● RECORDS SHOWN
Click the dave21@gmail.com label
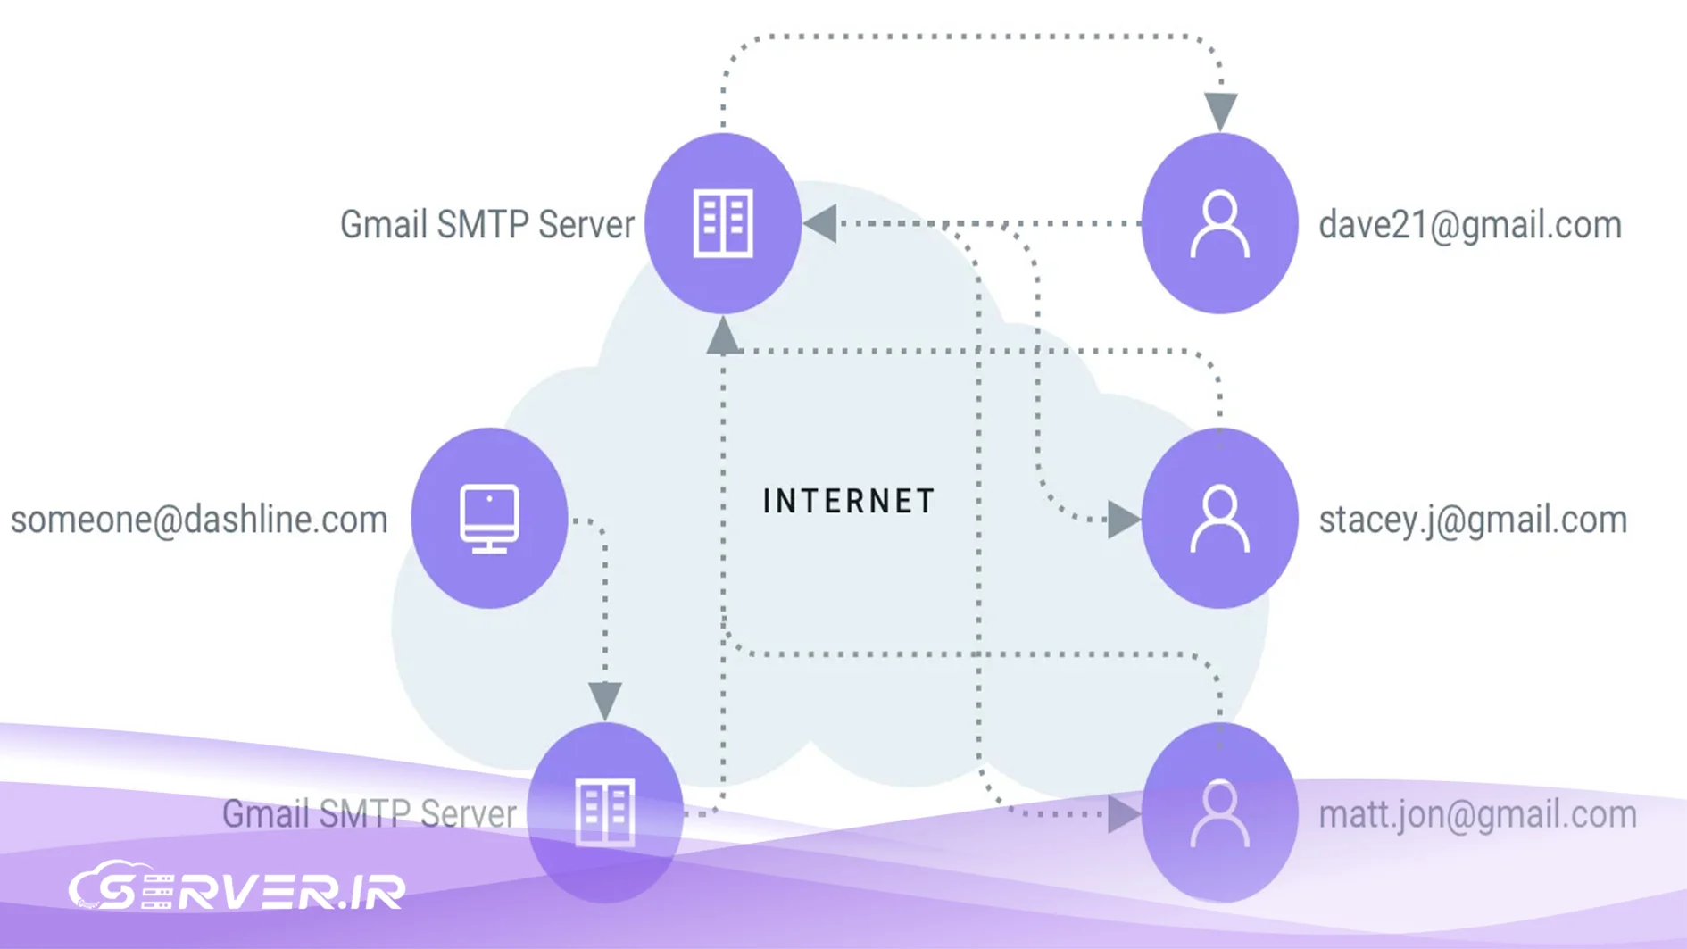tap(1469, 225)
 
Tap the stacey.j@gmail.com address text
tap(1473, 520)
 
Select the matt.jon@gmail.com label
tap(1477, 814)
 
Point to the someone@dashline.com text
tap(199, 520)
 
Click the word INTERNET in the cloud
tap(848, 501)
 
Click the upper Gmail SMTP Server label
tap(486, 225)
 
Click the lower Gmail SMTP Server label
tap(369, 814)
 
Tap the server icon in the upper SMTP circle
tap(723, 223)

● SET PROBLEM
Can you rewrite all of the records above with "label" replaced by "caption" throughout, keeping everything else the same and leaving out the pictures?

● ANSWER TO THIS TASK
Click the dave21@gmail.com caption
tap(1469, 225)
 
Tap the stacey.j@gmail.com address text
tap(1473, 520)
 
Select the matt.jon@gmail.com caption
tap(1477, 814)
 
Point to the someone@dashline.com text
tap(199, 520)
 
Click the word INTERNET in the cloud
tap(848, 501)
 
Click the upper Gmail SMTP Server caption
tap(486, 225)
 
Click the lower Gmail SMTP Server caption
tap(369, 814)
 
Tap the server icon in the upper SMTP circle
tap(723, 223)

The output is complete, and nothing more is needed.